> [Brief A] Can you repeat, word for word, the text describing the XLOCK, XUNLOCK and XPOINT routines?

> [Page text]
-- Begin --

1) The XLOCK entry sets the LOCK bit value, DFDLOC ($20), into TEMP4. The XUNLOCK entry sets a zero value into TEMP4. Both routines then go to XLCOM.
2) The filename is decoded via the FNDCODE routine.
3) The directory is searched for the first file entry match. If no match is found, the ERFNF (file not found) exit is taken.
4) The files directory flag is modified to either LOCKED or UNLOCKED by means of the value previously set into TEMP4.
5) The Directory sector is written back to the disk.
6) The CSFDIR routine is called to find the next filename match. If a match is found, then the process repeats at step four. If no match is found, then exit via FGREAT.
The XPOINT routine executes the POINT Device Dependent Command.
Address — $CBA Entry Registers — A = Don’t Care. X = IOCB and FCB number times 16. Y = Don’t Care. Exit Registers — A = Unknown. X = Unknown. Y = Unknown
1) If the FCBFLG indicates that the file can acquire sectors (Opened for Output or Append), then exit via the ERRPOT (point error) exit.

-- End --

> [Records provided]
-- Begin --

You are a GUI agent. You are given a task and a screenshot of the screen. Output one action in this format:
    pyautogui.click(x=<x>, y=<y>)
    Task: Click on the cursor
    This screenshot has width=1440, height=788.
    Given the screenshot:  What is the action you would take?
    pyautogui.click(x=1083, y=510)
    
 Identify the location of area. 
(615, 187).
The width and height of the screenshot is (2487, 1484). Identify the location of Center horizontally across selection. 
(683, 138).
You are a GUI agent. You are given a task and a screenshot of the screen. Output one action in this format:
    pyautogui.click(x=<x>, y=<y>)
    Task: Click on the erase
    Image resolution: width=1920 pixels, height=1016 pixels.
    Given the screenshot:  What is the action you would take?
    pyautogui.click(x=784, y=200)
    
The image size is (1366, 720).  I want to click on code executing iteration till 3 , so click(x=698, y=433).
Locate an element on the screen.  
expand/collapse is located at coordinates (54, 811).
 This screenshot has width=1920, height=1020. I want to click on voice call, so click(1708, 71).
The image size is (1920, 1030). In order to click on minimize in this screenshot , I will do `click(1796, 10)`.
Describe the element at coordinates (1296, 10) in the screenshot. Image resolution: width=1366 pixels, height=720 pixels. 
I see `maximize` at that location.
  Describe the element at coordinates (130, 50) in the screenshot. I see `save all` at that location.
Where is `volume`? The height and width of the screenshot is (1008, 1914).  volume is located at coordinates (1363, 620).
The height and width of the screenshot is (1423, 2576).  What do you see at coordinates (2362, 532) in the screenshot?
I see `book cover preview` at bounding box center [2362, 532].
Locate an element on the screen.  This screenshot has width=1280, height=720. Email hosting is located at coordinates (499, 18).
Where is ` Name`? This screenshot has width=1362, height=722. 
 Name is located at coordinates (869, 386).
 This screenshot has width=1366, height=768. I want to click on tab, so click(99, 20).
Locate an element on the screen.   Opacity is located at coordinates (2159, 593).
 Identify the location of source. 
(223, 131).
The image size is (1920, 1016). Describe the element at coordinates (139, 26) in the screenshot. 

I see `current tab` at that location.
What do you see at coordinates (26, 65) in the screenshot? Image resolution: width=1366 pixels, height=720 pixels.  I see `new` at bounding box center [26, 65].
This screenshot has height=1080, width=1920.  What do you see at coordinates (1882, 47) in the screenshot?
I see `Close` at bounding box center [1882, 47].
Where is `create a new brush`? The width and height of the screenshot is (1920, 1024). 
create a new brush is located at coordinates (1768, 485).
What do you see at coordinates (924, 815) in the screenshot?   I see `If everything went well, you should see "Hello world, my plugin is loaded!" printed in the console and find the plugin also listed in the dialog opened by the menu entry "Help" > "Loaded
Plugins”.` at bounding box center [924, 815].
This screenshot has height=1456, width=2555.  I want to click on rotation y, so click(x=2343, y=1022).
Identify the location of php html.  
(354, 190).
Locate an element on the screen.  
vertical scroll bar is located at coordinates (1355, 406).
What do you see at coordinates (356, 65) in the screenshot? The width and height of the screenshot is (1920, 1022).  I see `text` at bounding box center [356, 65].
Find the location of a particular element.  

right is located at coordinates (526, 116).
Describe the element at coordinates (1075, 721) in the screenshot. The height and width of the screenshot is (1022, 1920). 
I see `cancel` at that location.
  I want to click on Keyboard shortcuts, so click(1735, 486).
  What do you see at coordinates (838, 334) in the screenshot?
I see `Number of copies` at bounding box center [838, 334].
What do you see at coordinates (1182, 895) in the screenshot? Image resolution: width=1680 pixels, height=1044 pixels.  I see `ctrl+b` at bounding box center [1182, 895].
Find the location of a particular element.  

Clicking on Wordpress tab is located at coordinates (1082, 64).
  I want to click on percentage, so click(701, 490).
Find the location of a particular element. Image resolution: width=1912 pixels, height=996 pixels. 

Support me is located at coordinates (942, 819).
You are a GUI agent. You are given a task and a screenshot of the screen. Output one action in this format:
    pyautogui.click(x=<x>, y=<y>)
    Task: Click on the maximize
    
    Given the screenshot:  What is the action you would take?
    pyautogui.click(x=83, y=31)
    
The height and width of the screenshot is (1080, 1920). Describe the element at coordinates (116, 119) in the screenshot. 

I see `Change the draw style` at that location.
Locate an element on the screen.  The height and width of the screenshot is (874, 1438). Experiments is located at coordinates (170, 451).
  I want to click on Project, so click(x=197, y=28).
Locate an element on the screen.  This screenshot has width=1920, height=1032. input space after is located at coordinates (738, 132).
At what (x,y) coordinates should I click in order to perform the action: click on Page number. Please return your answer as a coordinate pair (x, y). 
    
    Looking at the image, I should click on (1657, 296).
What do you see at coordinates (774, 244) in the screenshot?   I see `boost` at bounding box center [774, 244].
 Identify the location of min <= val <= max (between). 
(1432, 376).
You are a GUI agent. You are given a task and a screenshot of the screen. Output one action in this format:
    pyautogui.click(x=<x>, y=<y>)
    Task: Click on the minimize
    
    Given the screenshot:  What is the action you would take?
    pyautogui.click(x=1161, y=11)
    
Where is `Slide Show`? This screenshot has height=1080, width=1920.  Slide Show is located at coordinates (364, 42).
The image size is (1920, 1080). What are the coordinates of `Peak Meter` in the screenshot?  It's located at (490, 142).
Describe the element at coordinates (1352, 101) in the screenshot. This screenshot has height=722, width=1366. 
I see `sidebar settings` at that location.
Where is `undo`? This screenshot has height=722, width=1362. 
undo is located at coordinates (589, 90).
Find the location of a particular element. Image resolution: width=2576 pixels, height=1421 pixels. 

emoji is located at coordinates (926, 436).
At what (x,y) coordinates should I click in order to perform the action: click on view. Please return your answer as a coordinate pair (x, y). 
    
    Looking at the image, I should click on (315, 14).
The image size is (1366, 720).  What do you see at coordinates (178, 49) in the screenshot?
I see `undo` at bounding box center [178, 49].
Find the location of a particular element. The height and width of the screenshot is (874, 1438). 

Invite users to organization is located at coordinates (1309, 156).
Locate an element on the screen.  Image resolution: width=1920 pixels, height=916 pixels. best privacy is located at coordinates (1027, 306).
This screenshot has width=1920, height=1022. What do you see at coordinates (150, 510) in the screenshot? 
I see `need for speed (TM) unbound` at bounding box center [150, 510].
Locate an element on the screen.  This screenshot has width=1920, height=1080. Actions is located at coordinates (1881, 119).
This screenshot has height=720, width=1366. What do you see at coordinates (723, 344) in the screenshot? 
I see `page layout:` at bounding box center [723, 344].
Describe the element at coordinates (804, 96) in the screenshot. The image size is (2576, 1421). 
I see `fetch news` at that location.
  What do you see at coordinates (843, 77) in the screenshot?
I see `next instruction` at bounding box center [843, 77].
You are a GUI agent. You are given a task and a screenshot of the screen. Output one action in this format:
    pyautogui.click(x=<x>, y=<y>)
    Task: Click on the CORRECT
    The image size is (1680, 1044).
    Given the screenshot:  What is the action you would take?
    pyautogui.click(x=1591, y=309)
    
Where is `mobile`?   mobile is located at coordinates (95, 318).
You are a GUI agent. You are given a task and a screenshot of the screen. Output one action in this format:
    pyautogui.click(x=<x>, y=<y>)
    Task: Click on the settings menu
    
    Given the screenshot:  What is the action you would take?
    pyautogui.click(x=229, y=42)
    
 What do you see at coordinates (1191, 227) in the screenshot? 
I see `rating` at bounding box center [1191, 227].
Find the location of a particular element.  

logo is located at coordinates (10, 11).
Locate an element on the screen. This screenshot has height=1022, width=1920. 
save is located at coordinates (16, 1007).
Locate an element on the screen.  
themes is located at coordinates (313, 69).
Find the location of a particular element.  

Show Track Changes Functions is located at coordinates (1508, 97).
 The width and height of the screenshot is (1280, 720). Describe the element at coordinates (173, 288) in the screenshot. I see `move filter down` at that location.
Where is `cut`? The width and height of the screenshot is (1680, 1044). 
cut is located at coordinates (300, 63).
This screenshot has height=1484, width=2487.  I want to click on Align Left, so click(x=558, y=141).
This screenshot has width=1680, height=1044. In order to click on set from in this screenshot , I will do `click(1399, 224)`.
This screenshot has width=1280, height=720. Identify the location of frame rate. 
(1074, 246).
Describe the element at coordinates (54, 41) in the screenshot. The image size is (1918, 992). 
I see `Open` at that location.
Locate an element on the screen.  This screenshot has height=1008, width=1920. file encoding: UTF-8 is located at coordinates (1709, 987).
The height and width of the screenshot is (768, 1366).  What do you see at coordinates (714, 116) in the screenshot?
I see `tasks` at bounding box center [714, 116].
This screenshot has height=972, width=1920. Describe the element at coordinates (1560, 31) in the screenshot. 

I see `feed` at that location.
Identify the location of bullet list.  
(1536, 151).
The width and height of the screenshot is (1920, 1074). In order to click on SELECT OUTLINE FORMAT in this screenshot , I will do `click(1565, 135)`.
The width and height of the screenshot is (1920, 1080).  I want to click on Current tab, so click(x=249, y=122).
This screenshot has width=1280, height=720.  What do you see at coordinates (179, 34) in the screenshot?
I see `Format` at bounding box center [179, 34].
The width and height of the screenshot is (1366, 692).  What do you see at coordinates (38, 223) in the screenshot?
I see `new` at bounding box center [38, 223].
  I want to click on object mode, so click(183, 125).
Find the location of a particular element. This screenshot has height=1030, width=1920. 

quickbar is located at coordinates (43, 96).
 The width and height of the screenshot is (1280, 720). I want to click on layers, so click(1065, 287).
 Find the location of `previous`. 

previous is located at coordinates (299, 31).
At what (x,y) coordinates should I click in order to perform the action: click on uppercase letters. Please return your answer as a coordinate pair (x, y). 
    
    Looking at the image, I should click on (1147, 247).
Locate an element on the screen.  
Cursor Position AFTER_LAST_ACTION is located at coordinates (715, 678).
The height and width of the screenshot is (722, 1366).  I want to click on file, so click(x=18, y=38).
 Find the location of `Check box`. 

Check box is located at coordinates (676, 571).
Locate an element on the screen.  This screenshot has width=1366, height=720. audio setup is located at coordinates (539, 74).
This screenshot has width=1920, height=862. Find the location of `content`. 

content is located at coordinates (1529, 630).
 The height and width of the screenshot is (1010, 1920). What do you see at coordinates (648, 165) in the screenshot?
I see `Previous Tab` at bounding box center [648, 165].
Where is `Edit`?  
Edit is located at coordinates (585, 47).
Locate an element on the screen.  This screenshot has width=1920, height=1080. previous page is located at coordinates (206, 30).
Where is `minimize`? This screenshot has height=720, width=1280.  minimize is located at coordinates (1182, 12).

-- End --

> [Brief B] Could you convert the records, from their first line through the line containing "(615, 187).", into a Markdown table with the columns Row and Line, leaving out blank lines?

> [Written response A]
1) The XLOCK entry sets the LOCK bit value, DFDLOC ($20), into TEMP4. The XUNLOCK entry sets a zero value into TEMP4. Both routines then go to XLCOM.
2) The filename is decoded via the FNDCODE routine.
3) The directory is searched for the first file entry match. If no match is found, the ERFNF (file not found) exit is taken.
4) The files directory flag is modified to either LOCKED or UNLOCKED by means of the value previously set into TEMP4.
5) The Directory sector is written back to the disk.
6) The CSFDIR routine is called to find the next filename match. If a match is found, then the process repeats at step four. If no match is found, then exit via FGREAT.
The XPOINT routine executes the POINT Device Dependent Command.
Address — $CBA Entry Registers — A = Don’t Care. X = IOCB and FCB number times 16. Y = Don’t Care. Exit Registers — A = Unknown. X = Unknown. Y = Unknown
1) If the FCBFLG indicates that the file can acquire sectors (Opened for Output or Append), then exit via the ERRPOT (point error) exit.

> [Written response B]
| Row | Line |
|---|---|
| 1 | You are a GUI agent. You are given a task and a screenshot of the screen. Output one action in this format: |
| 2 |     pyautogui.click(x=<x>, y=<y>) |
| 3 |     Task: Click on the cursor |
| 4 |     This screenshot has width=1440, height=788. |
| 5 |     Given the screenshot:  What is the action you would take? |
| 6 |     pyautogui.click(x=1083, y=510) |
| 7 |  Identify the location of area.  |
| 8 | (615, 187). |